Our time is limited so take the Police Department as an example. You approved a budget for $102 Million and before we were many months into the fall that budget increased more than 5%. Did it tell you where the PD would be if 100 new recruits were hired (something impossible within the Fiscal Year)? Or did it say something else that perhaps you know but that the public does not?

We have an Acting Police Chief, a former Police Chief as a consultant, and former Chief Gaudett at EOS. Personally I don’t know whether he was acting or a complete chief. However, what I continue to see is a PD budget that is nearing $110 Million with total overtime, internal and external, seemingly out of control. But there is a struggle to look good in the press.

One of the ten divisions of the Police Department budget called Police Administration, has no full-time employees!!! So where are Police Administrators hiding? Or at least where can they be identified? And what is the current number of personnel in each section today, and next month, and three months from now? Where are those numbers? And where is the listing of City employees showing the top 150 earners for 2016? And what would a list of the most recent 150 retirees from the Police Department reveal in terms of the last contract signed by the City with the Police Union? Did we ever hear that the movement of City pensions to the CT MERS plan would allow retirement income to be paid on overtime earning in as few as three years of the 25 for normal retirement? Did we learn that the City is prohibited any increase in charges to outside contractors currently to cover the new and added required pension contributions, so the taxpayers must foot all of the increased pension payments?

Are there other surprises in the changes for the 2012-16 period that we have not learned yet? What is the City position on new contract negotiations at this time? Is it a Mayoral priority? Where are such issues discussed in your committee system?

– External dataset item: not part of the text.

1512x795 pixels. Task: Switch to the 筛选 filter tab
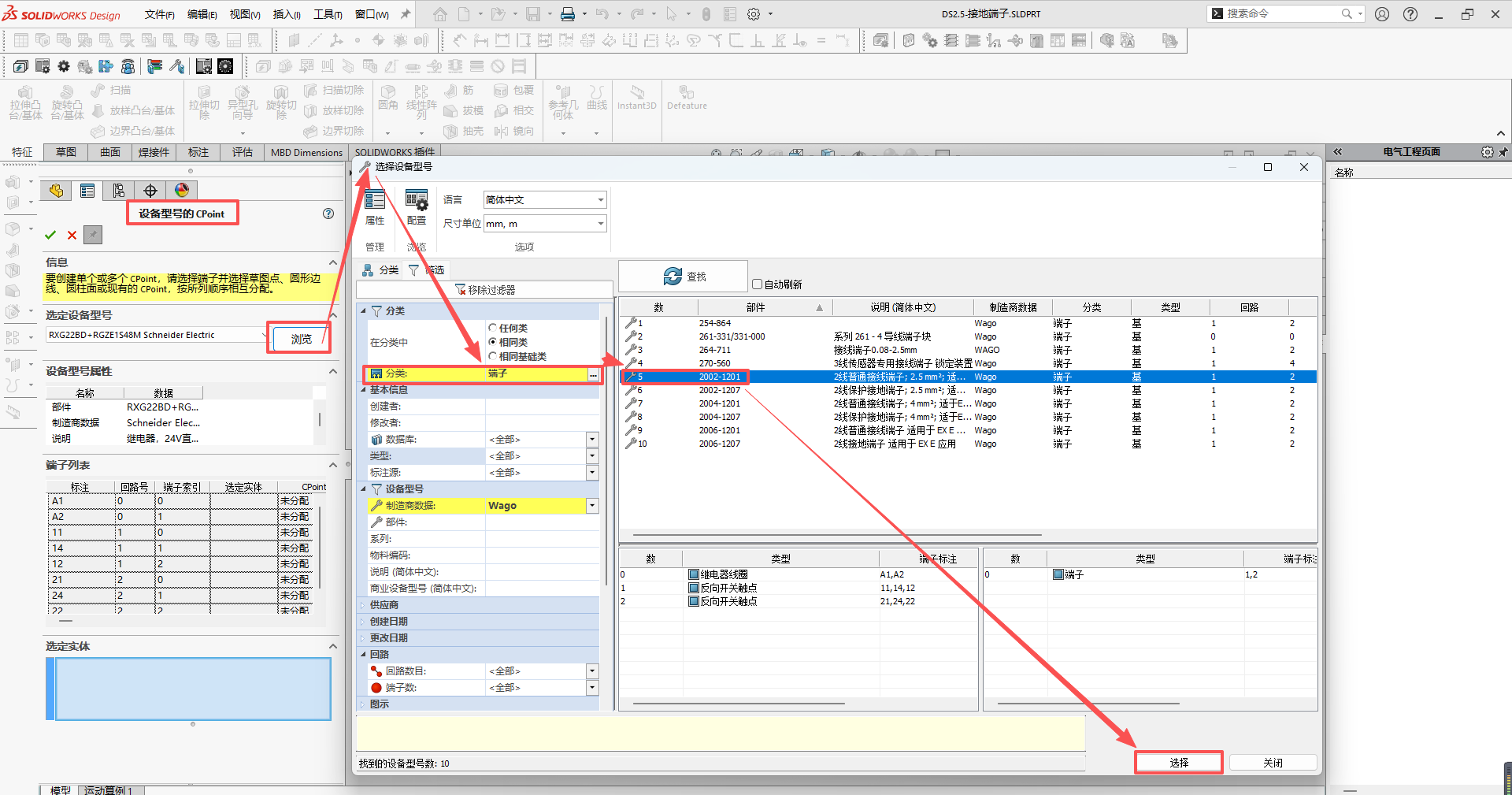click(427, 270)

Do you require more info? Ask for it, please. Folks in my neighborhood, some who are expert in finance, personnel management, and system change last August volunteered their time as a practical short-term task force to help the Mayor with such matters. The Mayor and his advisors discussed but ultimately ignored this valuable offer without response to those taxpayers and voters. The Mayor’s veto did not get a single line in the newspaper but it was yet another sign that the City is not serious about dealing with the difficulties of the status quo. Is it time to bring back the red boots? I will wait for the CAFR that should be out in days. Then we can all study what happened last year through the eyes of the auditors. Time will tell.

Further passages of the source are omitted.